Güven ve Güvenlik Artırıcı Önlemlerin uygulanmasında Güneydoğu Avrupa
ülkelerine eğitim desteği sağlamak ve bölge ülkelerini gelecekte
akdedebilecekleri çok taraflı silahların kontrolü antlaşmalarına katılmaya
hazırlamak amacıyla 2000 yılında kurulan RACVIAC-Güvenlik İşbirliği
Merkezi’nin Direktörlük görevi üç yıl boyunca (Kasım 2015-Ekim 2018)
Büyükelçi Haydar Berk tarafından deruhte edilmiştir. Merkez nezdinde 3 yıllık
dönemler halinde bir subayımız görevlendirilmektedir.

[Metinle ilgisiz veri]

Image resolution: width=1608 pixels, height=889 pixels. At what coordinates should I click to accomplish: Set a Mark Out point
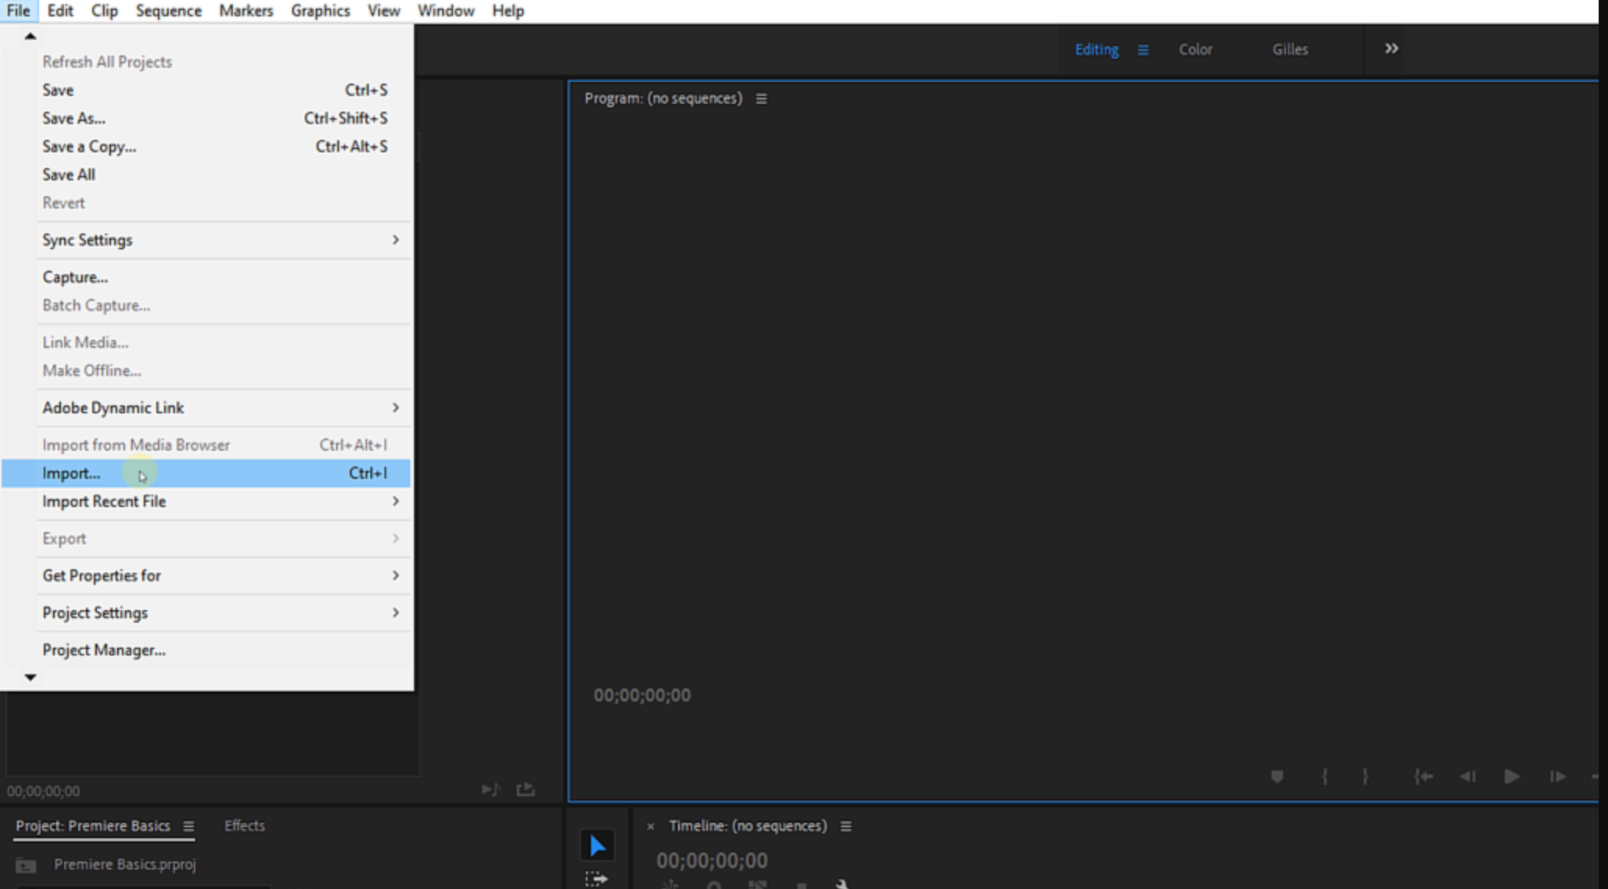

Asya’da İşbirliği ve Güven Artırıcı Önlemler Konferansı (AİGK/CICA),
ülkemizin aktif rol oynadığı ve 27 üyesi bulunan önemli bir uluslararası
platformdur. Mevcut Dönem Başkanı Tacikistan’ın evsahipliğinde Duşanbe’de
135
15 Haziran 2019 tarihinde düzenlenen CICA Zirvesine Sayın Cumhurbaşkanımız
iştirak etmiştir.
Türkiye 16 kurucu üyesinden biri olduğu CICA’nın çalışmalarına başından
itibaren güçlü destek vermektedir. 2010’da İstanbul’da gerçekleştirilen 3.
Zirve’de iki yıllık bir süre için üstlendiğimiz Dönem Başkanlığı üye ülkeler
tarafından Nisan 2012’de alınan kararla iki yıl süreyle (2012-2014) uzatılmıştır.
Dönem Başkanlığımızda CICA’nın uluslararası alandaki görünürlüğü daha da
artmış; CICA’ya siyasi ve askeri gündem kazandırılması, CICA coğrafyasında
AGİT benzeri bir Güven Arttırıcı Önlemler (GAÖ) kültürü oluşturulması ve bu
amaçla etkin bir diyalog mekanizmasının tesis edilmesi hedeflerinde önemli
mesafe katedilmiştir. CICA’nın çalışmalarına katkımız sürdürülmektedir.